Two days after becoming the first team to qualify for the postseason, the Mariners got their 100th victory in their 140th game Wednesday night.
Only the 1906 Chicago Cubs (132 games), the '02 Pittsburgh Pirates (134), the '09 Pirates (136), the '04 New York Giants (137), the '98 New York Yankees (138) and the '07 Cubs (139) got to 100 wins faster.
The Mariners are zeroing in on the AL West title after clinching at least a wild card playoff spot Monday.
"It's been a wild ride since the very first pitch of the season with no letup," said right-hander Paul Abbott. "When we lose, nobody likes it."
The Mariners have a chance to break the 1906 Cubs' modern record of 116 wins. The American League victory mark is 114, by the 1998 Yankees.
Manager Lou Piniella would like to win 117 games, too, but he's not going to sacrifice his team's chances in the playoffs just to replace the '06 Cubs and '98 Yankees in the record books.
"If it happens, it happens," he said.
After the Mariners clinch their division, Piniella plans on resting his regulars so they'll be fresh for the postseason. Wednesday night's 12-6 win over Tampa Bay at Safeco Field reduced the Mariners' magic number of clinching the AL West to six.
Piniella has a point. The '06 Cubs won the National League by 20 games, but then lost the World Series to the Chicago White Sox.
The Mariners look tired to Piniella after going 20-9 in August, a month when they made three road trips to the East.
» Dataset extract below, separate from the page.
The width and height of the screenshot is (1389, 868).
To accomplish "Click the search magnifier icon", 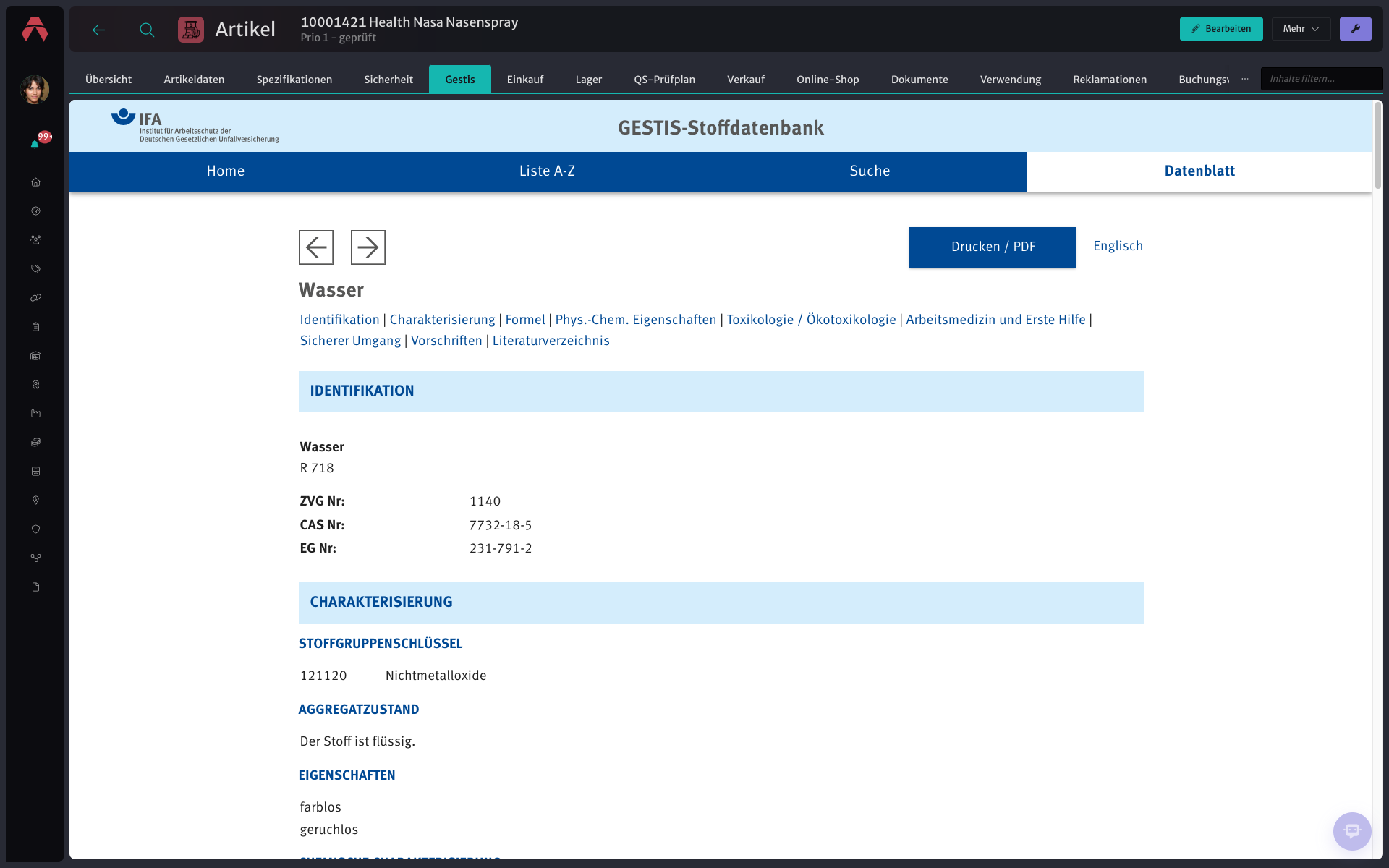I will click(x=147, y=30).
In Piniella's opinion, Ichiro Suzuki, Brett Boone and Mark McLemore need some time off.
"I've seen the wear and tear of the long summer," Piniella said.
Coming out of spring training in Peoria, Ariz., at the end of April, the Mariners were certain they had the pitching and defense to be competitive, but they didn't know about their offense after losing All-Star shortstop Alex Rodriguez as a free agent to the Texas Rangers.
They fooled themselves.
Led by Boone, Suzuki and McLemore, the Mariners buried the A's, Anaheim and Texas early, going 40-12 in the first two months of the season.
John Olerud, who left the New York Mets to come back to Seattle last season, was stunned. The A's edged the Mariners by a half game in the AL West last season.
"I felt like it was going to come down to us and them, and it was going to be a long, hard struggle," he said.
After Wednesday night's game, Suzuki was leading the American League with a .349 batting average and the majors with 212 hits. Boone had career highs of 33 homers and 122 RBIs, and the versatile McLemore was hitting .275 with 35 stolen bases while playing six different positions.
Among the starting pitchers, left-hander Jamie Moyer had a 16-5 record, Freddy Garcia was 15-5, Abbott was 14-3, and Aaron Sele 13-5.
In the bullpen, left-hander Arthur Rhodes was 8-0 with a team-best 1.37 ERA, while Kazuhiro Sasaki had a team-record 41 saves and Jeff Nelson was 4-2 with a 2.84 ERA.
The Mariners had lost only five series all season, all at home, and hadn't lost more than two games in a row.
In the clubhouse, there is harmony, with the players pulling hard for each other.
Boone had only strong words of praise for Suzuki, probably his biggest rival for the AL MVP Award this season.
"This guy's a real deal," Boone said. "He's a big-time player."
If the AL races hold up, the Mariners will face Cleveland in the first round of the playoffs, while the defending World Series champion Yankees and Oakland will play in the other series.
Seattle is 5-2 against the Indians, 6-3 against the Yankees and 8-5 with six left to play against the A's this season.
"We expect to have some rings on our fingers by opening day next year," Abbott said.